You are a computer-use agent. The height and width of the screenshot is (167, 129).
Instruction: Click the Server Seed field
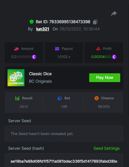pos(64,133)
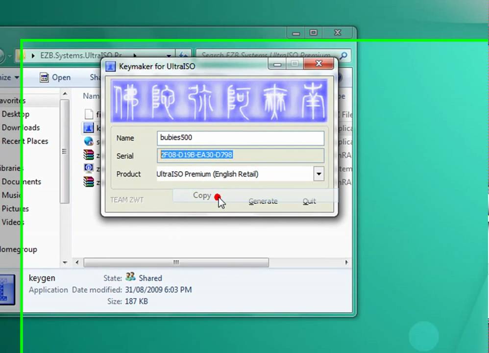Open the Product dropdown list
This screenshot has width=489, height=353.
coord(318,174)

:::

WHAT IS EXPECTED - Transcribe every line of the data exactly. No pictures go in the copy.

TASK RESPONSE -
You are a computer-use agent. The height and width of the screenshot is (167, 129).
Instruction: Click the Server Seed field
pos(64,133)
Open the Product dropdown list
This screenshot has width=489, height=353.
coord(318,174)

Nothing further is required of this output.